И снова мы вернёмся в мир земной,
Вдвоём, быть может, но к любви одной,
Чтоб вслух читали Гибель и Весна
Полуистлевшей книги письмена".
- Боже мой! - прошептала фрау Ренате, глядя на мальчика расширенными от изумления глазами. - Откуда… откуда ты?..
- На стене же написано, - растерянно сказал Аксель. Похоже было, что прочитанное - полная неожиданность для него самого.
- На стене написаны первые две строчки! Но где ты взял остальное?
- Не… не знаю. Приснилось, наверное.
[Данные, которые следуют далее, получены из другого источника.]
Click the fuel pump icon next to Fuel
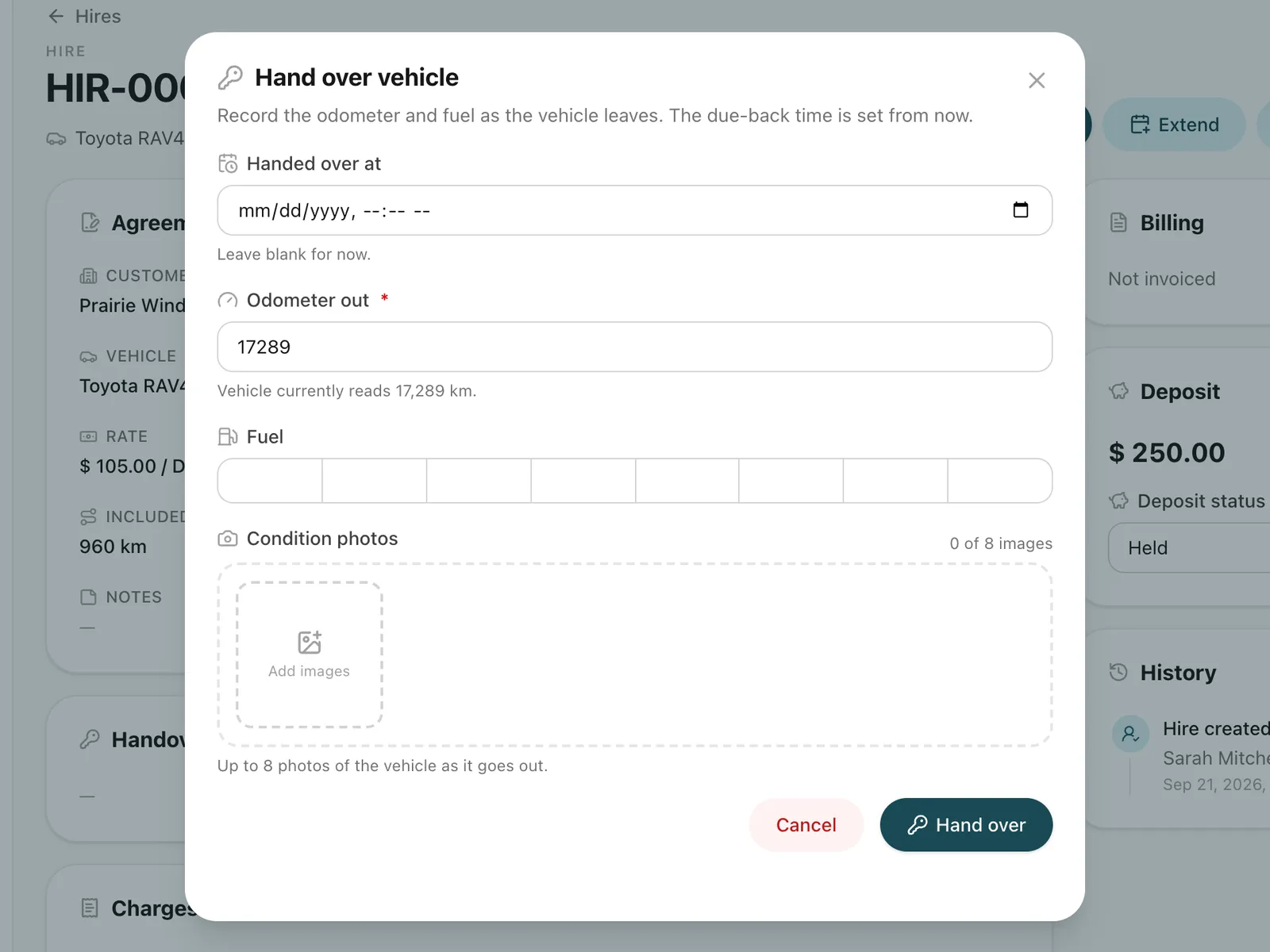This screenshot has width=1270, height=952. [x=228, y=437]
А у дедушки так и было?
Мать молча кивнула и поспешила в комнату отца. Через несколько минут оттуда вышел Детлеф Реннер - высокий, плечистый и такой же светловолосый, как его дети; внимательно оглядел Акселя и удалился, ничего не вымолвив. Он был скуп на слова и не интересовался стихами, зато всегда интересовался сыном и дочерью. Гул голосов за дверью возобновился, и вскоре фрау Ренате вернулась.
Она была какая-то другая - притихшая, серьёзная и ненадолго, кажется, забывшая о своём горе. В руках она держала толстую, пожелтевшую от времени тетрадь самого простого вида, даже с чернильными кляксами на обложке.
- Вот стихи дедушки, - сказала фрау Ренате почему-то шёпотом, обняв и поцеловав Акселя. - Не все, конечно. Но этого пока хватит… Я рада, что дождалась.